Give back exactly the lines from the start of the entries below to the line holding "Task: Click the", that line included, and leave every picture out.

==== Dataset excerpts ====

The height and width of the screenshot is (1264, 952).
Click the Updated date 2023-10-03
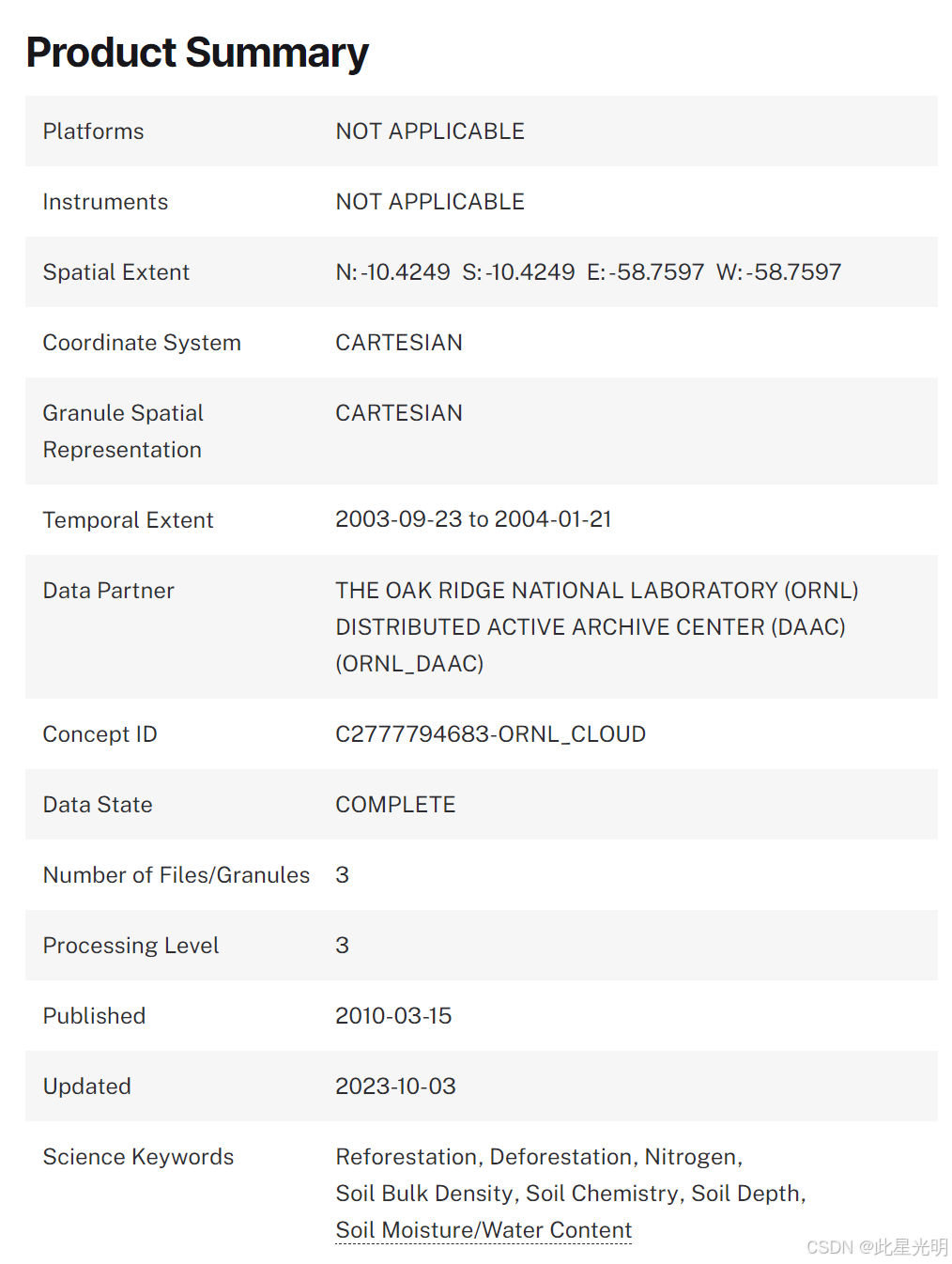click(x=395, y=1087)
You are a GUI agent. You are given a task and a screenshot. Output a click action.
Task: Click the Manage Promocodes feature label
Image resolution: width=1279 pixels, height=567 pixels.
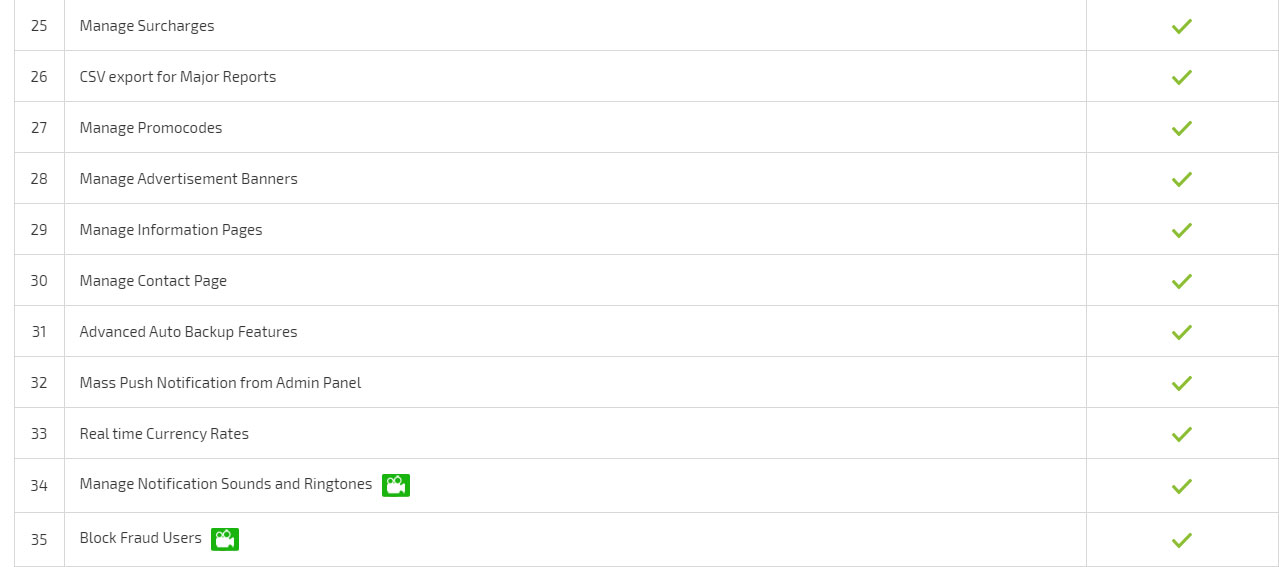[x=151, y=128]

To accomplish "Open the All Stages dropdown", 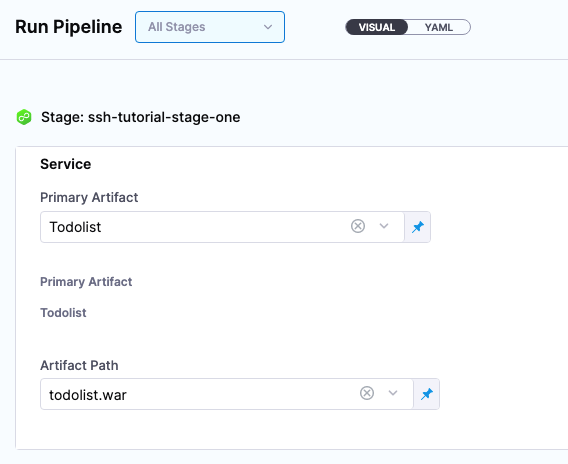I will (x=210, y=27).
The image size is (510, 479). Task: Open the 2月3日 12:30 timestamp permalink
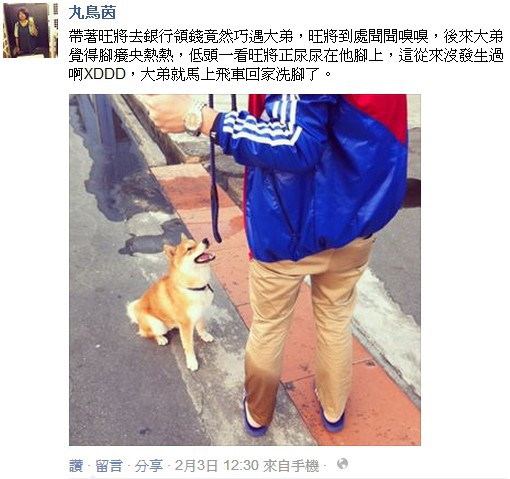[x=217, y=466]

====

**Expected output**
The height and width of the screenshot is (1264, 952).
Click the Updated date 2023-10-03
click(x=395, y=1087)
You are a GUI agent. You are given a task and a screenshot. Output a click action.
Task: Click the Manage Promocodes feature label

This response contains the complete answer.